Automating our billing via automated invoices would help reduce the workload on our billing officers and mitigate revenue loss due to unbilled care. This would also afford billing officers and clinicians the mental bandwidth to make more strategic decisions regarding billing and patient care respectively. By seamlessly streamlining billing at the facility level with patient care via a well-integrated end-user workflow, we aim to enhance primary healthcare delivery at our facilities while greatly improving their revenue generation potential.
Our current approach to billing, although sufficient had some shortcomings. Our billing process was purely manual. This contributed to a massive workload for our end users and made them prone to clerical errors, leading to revenue loss due to unbilled care.
This feature should automatically create and populate invoices with the appropriate service or item. This approach should reduce the end-user workload and speed up the billing process while introducing a level of transparency.
Consisted of a product designer/user researcher(myself), a product manager and a handful of engineers.
Hands-on product design and user research.
User-centred design/business thinking driven product development.
Roughly a month of discovery and ideation, followed by two months of prototyping and development.
Our research efforts aimed to substantiate reports regarding some of the billing challenges highlighted by our affiliate healthcare facilities both in Ghana and Kenya while also looking for opportunities for improvement.
On a high level, this would validate the key needs and pain points for billing officers and uncover new ones under realistic conditions. We also aimed to understand their current workflow, the patient journey concerning billing and how price lists were managed at our facilities.
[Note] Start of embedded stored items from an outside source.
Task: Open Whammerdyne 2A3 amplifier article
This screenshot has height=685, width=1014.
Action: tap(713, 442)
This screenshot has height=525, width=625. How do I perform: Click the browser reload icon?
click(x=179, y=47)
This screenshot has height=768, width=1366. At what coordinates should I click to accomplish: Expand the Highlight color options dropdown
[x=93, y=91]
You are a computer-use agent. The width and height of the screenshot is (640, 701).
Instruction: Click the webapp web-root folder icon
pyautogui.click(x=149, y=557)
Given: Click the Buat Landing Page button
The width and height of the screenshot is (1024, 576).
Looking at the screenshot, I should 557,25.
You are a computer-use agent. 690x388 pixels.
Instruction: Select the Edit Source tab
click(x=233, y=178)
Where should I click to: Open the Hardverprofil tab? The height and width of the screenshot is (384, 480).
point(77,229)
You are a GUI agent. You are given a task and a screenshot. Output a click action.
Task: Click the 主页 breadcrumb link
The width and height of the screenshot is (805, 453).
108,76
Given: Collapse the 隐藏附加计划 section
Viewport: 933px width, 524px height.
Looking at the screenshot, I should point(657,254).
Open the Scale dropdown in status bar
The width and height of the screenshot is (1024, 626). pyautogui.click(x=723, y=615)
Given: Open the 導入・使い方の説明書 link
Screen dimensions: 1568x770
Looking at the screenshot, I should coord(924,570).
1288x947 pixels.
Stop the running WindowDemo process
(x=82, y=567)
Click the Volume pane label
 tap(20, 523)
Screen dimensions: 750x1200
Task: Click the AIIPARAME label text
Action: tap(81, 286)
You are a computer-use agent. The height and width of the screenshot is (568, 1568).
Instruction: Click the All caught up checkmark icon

Field studies were critical in learning the most about the end-user within their context. To gain a deep understanding of the end user's workflow, needs and behaviour, my colleague and I adopted a contextual inquiry approach to our research, combining direct observation of our end-users with interviews.
After visiting multiple facilities in both Ghana and Kenya, the insights we gathered allowed us to paint a clearer picture of the daily billing issues our facilities were struggling with and certain nuances in billing workflows.